Recusa de cartão de crédito provoca confusão em posto
Cliente não tinha R$ 20,00 para pagamento à vista; gerente diz que calote é comum entre esquecidos
Fotos Dorico da SilvaO CONSUMIDORTolomeotti: Eu teria que pôr a boca na mangueira para tirar o combustívelO GERENTESantaella: O cliente não quis deixar documento para garantir pagamento
Lino Ramos
De Londrina
O servidor público Eduardo Tolomeotti, 25 anos, pretende recorrer à Procuradoria de Defesa do Consumidor (Procon) contra o Auto Posto Samuara, localizado na Avenida Maringá (zona oeste de Londrina). Segundo ele, o posto não quis aceitar o pagamento de combustível com cartão de crédito e depois impediu que deixasse o estabelecimento. O gerente do posto, Thiago Santaella, 21 anos, alegou que a confusão foi criada pelo próprio consumidor.
Tolomeotti contou que pediu para o frentista colocar R$ 20,00 de gasolina em seu Chevette, placas ADV 8933. Ao conversar com Santaella, ficou sabendo que o posto não aceitava cartão de crédito.
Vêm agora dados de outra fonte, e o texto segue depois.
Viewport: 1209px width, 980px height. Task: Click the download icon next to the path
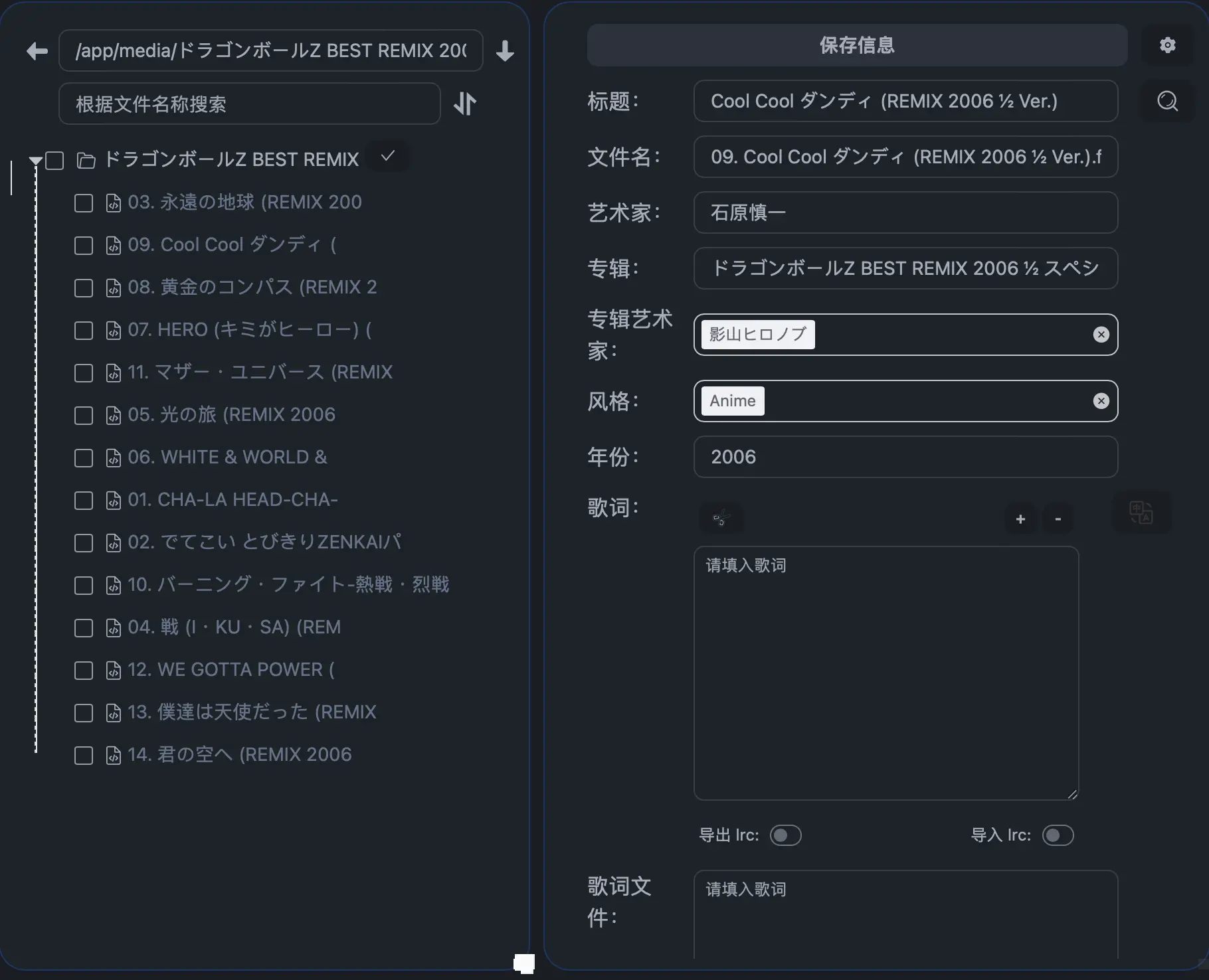tap(505, 50)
Quando o frentista já havia colocado sete litros de combustível no veículo, Santaella mandou interromper o abastecimento. Ele me disse: se vira e vai arrumar dinheiro, reclamou Tolomeotti.
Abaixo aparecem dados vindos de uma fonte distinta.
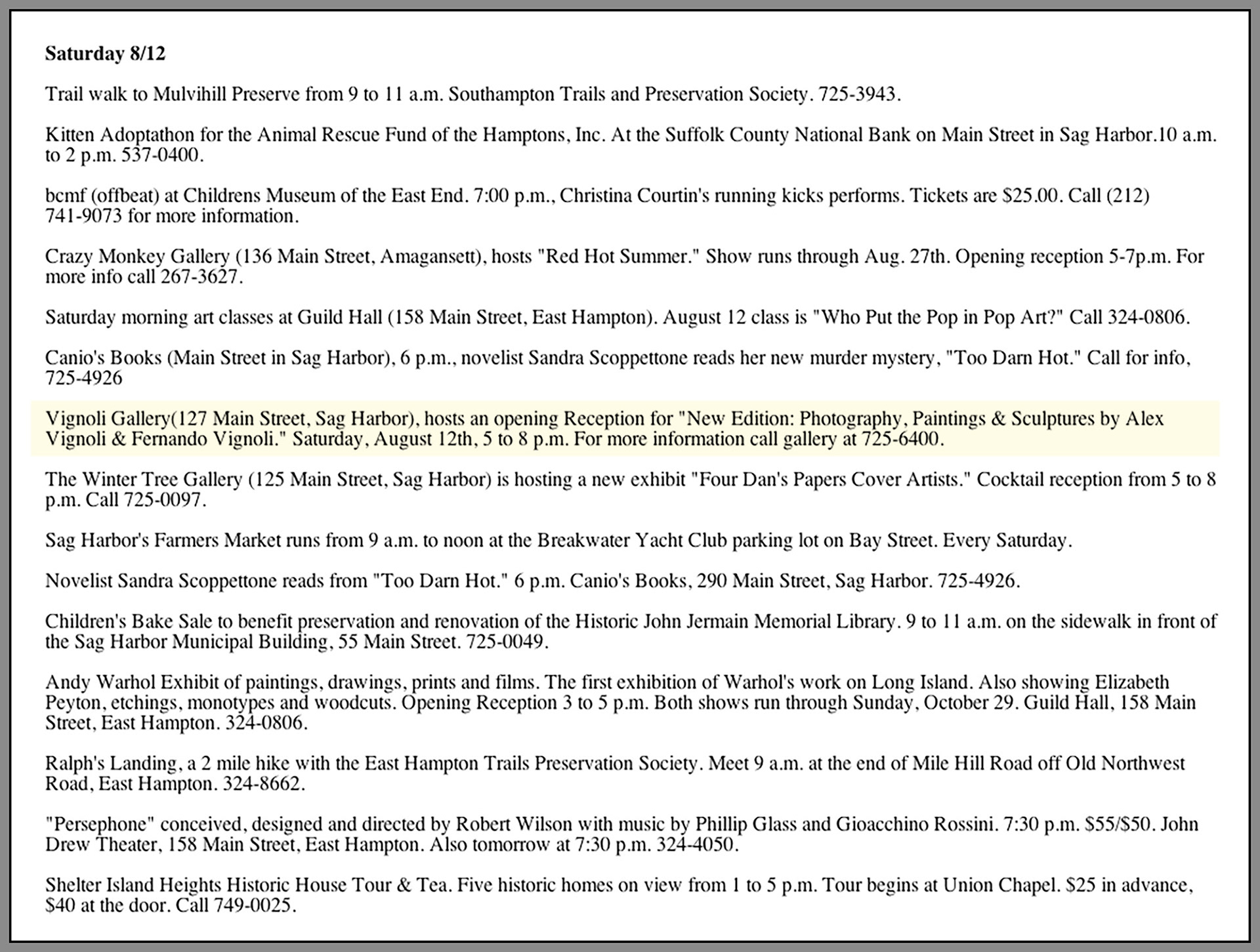Image resolution: width=1260 pixels, height=952 pixels.
Task: Click the Guild Hall Saturday art classes listing
Action: point(617,318)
O funcionário público disse ainda que o gerente queria ficar com sua identidade ou seu cartão de crédito e depois trancou o carro no pátio do posto. Tolomeotti ligou para a promotor de Defesa do Consumidor, Hélio Cardoso, que recomendou um acordo. O dono do posto chamou a Polícia Militar. Tolomeotti teria então estacionado o carro em outro local para que o combustível fosse retirado, mas após 15 minutos de espera, teria sido ofendido pelo gerente e decidiu ir embora. Ao tentar deixar o posto, segundo Tolomeotti, Santaella teria pulado no carro para pegar a chave e colocado dois veículos impedindo a saída do Chevette. O rapaz do posto falou que eu teria que pôr a boca na mangueira para tirar o combustível. Só depois tiraram o combustível do meu carro ,alegou.
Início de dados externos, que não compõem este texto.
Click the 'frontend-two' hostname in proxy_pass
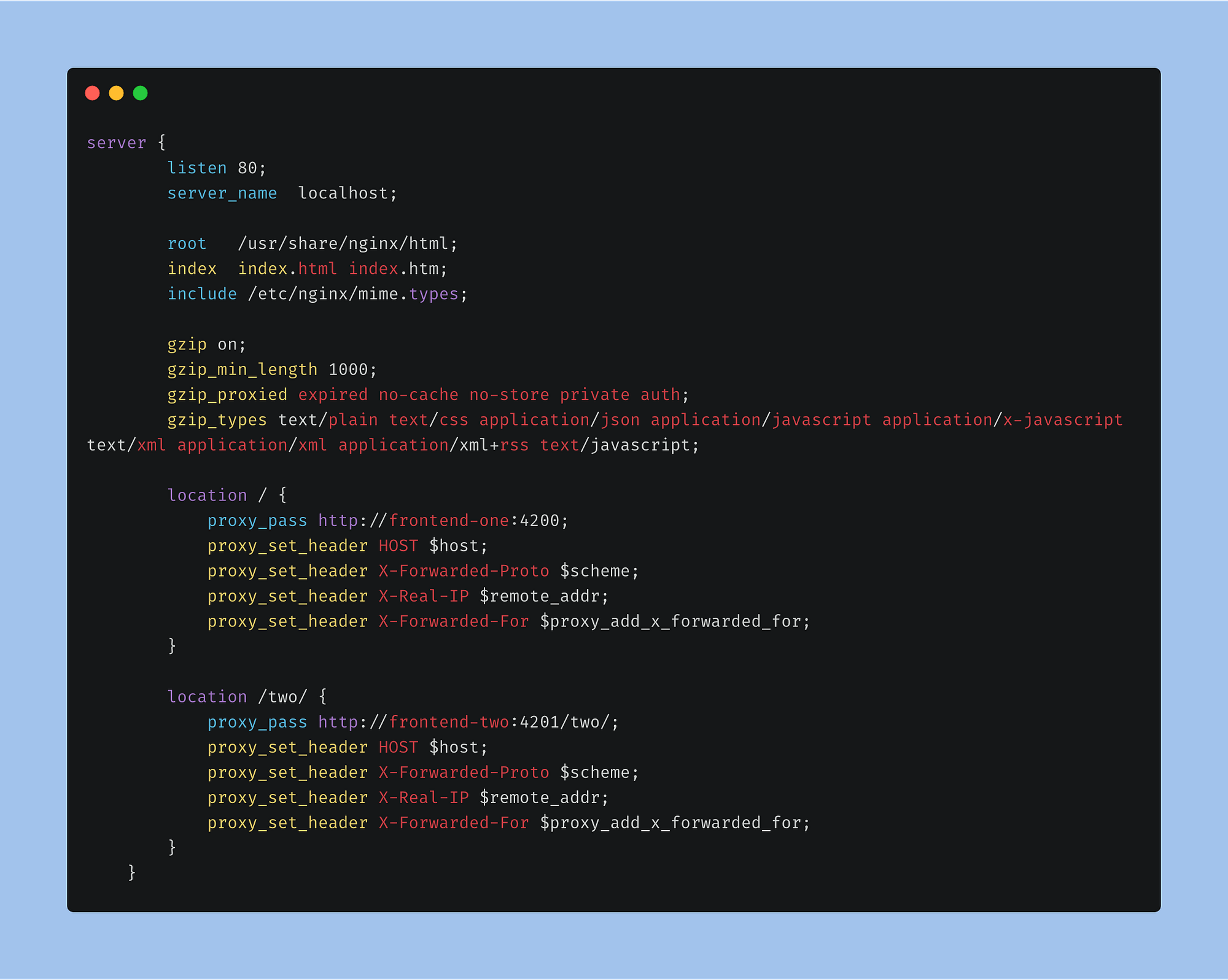 tap(448, 722)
O gerente do posto confirmou que o estabelecimento não aceita cartão de crédito, mas alegou que o desentendimento ocorreu porque o cliente não quis deixar um documento como garantia para o pagamento. O frentista disse que iria tirar o combustível. Aí ele fi cou bravo e falou que não iria pagar. Depois ele não queria tirar o veículo do posto, rebateu Santaella.
Santaella disse ainda que possui vários documentos e até extintores de pessoas que abastecem sem dinheiro e depois não voltam para pagar o combustível. É comum as pessoas esquecerem a carteira e até tentarem pagar com cartão, comentou. Ele entende que não é necessário colocar um aviso informando que o posto não abastece pelo cartão de crédito.
Dois policiais militares acompanharam a confusão mas não precisaram intervir no desentendimento. Os PMs não sabiam como iriam qualificar a ocorrência.